Last week recall that I talked about the need for persons to have the capacity to enter into a contract. Therefore, kids and intoxicated people may have grounds to avoid the contract. Recall even further back that I discussed that some contracts are illegal. Today, I will discuss the difference between void and voidable. In addition, I will go into contracting with legal persons better known as business entities.

Void vs. Voidable

If you noticed I used the term “voidable” as opposed to void. We make a distinction in the law between the two. Void contracts are ones that the court will not recognize. They are either illegal or very improper. Recall that a contract is a promise or series of promises that a court will enforce. Therefore, a void contract is an oxymoron in a way as a court will nullify it.

A voidable contract is a type of improper contract, but the victim has the choice whether to avoid the contract or honor it. Therefore, using the kid example again, the child has till age 18 to avoid the contract, but may choose not to if they do nothing and continue to comply with the contract’s terms by age 19.

One way to remember the difference is that void, is like a black hole, a completely empty space. Therefore, a void contract is not even there, it is nothing (because a court of law will not enforce it). On the other hand for voidable, just put an “a” in front of it and you will get the concept.
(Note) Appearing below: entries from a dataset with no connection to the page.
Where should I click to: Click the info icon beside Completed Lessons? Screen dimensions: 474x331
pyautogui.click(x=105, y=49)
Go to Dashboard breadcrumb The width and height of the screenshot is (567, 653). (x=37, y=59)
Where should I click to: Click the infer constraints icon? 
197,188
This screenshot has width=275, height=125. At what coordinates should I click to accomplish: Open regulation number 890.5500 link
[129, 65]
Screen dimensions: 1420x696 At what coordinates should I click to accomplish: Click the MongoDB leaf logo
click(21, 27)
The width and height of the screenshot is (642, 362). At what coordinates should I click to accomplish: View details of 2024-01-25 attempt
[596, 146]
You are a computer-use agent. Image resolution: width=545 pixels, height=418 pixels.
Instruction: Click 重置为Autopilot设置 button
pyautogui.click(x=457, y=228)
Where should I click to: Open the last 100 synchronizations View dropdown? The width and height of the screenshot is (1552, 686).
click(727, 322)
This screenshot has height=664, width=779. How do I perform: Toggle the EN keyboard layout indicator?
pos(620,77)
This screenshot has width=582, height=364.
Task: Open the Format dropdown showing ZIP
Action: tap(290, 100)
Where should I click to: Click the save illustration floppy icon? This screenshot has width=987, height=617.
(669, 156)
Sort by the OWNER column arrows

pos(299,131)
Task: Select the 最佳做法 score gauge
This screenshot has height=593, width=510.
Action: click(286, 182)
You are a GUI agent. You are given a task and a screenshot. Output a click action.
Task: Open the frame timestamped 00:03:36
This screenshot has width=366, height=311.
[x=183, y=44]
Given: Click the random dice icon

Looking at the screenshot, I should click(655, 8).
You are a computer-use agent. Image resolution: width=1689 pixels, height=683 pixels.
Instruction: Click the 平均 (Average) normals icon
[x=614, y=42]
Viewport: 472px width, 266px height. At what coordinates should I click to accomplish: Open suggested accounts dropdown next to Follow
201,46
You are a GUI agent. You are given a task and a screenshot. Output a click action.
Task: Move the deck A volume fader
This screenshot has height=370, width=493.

The contract can be avoided.

What about Legal Persons?

So far I have talked about living, breathing people, but if you follow my blog and have come to my law talks, then you know that corporations, limited liability companies, and the like are separate entities; they are legal persons that can contract. However, we understand that this is a legal fiction. The brick-and-mortar store is not going to sprout arms and grab a pen and sign a document. A person does it, and normally this is fine.

However, consider pre-formation and post-windup of the business. For start-ups, the issue is sometimes you are getting things prepared for your company, but have not filed your paperwork with the state, and thus YOU are contracting with vendors, suppliers, etc . . . On the other end, if you have entered the winding up process a fellow co-owner still has authority to the bind the company with third parties.

Therefore, you want to make sure after your articles are filed that you get contracts changed over to reflect they are with the business (as the legal person) and not you the (individual person). When winding up the business you want to make sure you send out notices to everyone who deals with the business so that your co-owner is not continuing to enter agreements with your business as it winds up (because you will owe them if that co-owner skips out).

As a side note, remember if you are contracting with someone check if you are contracting with them or their entity, sometimes it does matter and that is when limited liability comes into play.

If you enjoyed this post be sure to “Subscribe” today!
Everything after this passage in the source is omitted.